Extracted records:
-------------------------

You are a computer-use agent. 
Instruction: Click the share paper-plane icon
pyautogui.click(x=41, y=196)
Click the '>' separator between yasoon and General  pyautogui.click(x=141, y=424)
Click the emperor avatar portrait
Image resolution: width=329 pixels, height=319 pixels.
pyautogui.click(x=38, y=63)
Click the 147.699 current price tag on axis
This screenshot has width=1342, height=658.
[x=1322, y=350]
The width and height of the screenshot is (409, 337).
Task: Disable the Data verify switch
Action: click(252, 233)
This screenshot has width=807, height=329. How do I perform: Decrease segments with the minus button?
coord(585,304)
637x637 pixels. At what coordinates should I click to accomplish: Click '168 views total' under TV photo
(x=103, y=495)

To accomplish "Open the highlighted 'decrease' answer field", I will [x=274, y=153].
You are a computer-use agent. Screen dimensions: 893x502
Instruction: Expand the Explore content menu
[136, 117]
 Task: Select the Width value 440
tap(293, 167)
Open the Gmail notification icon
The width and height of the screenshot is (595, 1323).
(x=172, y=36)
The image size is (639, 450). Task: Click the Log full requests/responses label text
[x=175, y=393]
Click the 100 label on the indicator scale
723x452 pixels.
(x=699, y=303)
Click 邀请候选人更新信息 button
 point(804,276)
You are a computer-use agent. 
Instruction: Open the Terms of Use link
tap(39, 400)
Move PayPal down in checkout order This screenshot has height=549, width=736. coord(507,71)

-------------------------

▶ _DESCRIPTION OF THE TASK_: Starting at the first entry and ending at the last, reproduce each one exactly.

▶ _EXERCISE ANSWER_:
You are a computer-use agent. 
Instruction: Click the share paper-plane icon
pyautogui.click(x=41, y=196)
Click the '>' separator between yasoon and General  pyautogui.click(x=141, y=424)
Click the emperor avatar portrait
Image resolution: width=329 pixels, height=319 pixels.
pyautogui.click(x=38, y=63)
Click the 147.699 current price tag on axis
This screenshot has width=1342, height=658.
[x=1322, y=350]
The width and height of the screenshot is (409, 337).
Task: Disable the Data verify switch
Action: click(252, 233)
This screenshot has width=807, height=329. How do I perform: Decrease segments with the minus button?
coord(585,304)
637x637 pixels. At what coordinates should I click to accomplish: Click '168 views total' under TV photo
(x=103, y=495)

To accomplish "Open the highlighted 'decrease' answer field", I will [x=274, y=153].
You are a computer-use agent. Screen dimensions: 893x502
Instruction: Expand the Explore content menu
[136, 117]
 Task: Select the Width value 440
tap(293, 167)
Open the Gmail notification icon
The width and height of the screenshot is (595, 1323).
(x=172, y=36)
The image size is (639, 450). Task: Click the Log full requests/responses label text
[x=175, y=393]
Click the 100 label on the indicator scale
723x452 pixels.
(x=699, y=303)
Click 邀请候选人更新信息 button
 point(804,276)
You are a computer-use agent. 
Instruction: Open the Terms of Use link
tap(39, 400)
Move PayPal down in checkout order This screenshot has height=549, width=736. coord(507,71)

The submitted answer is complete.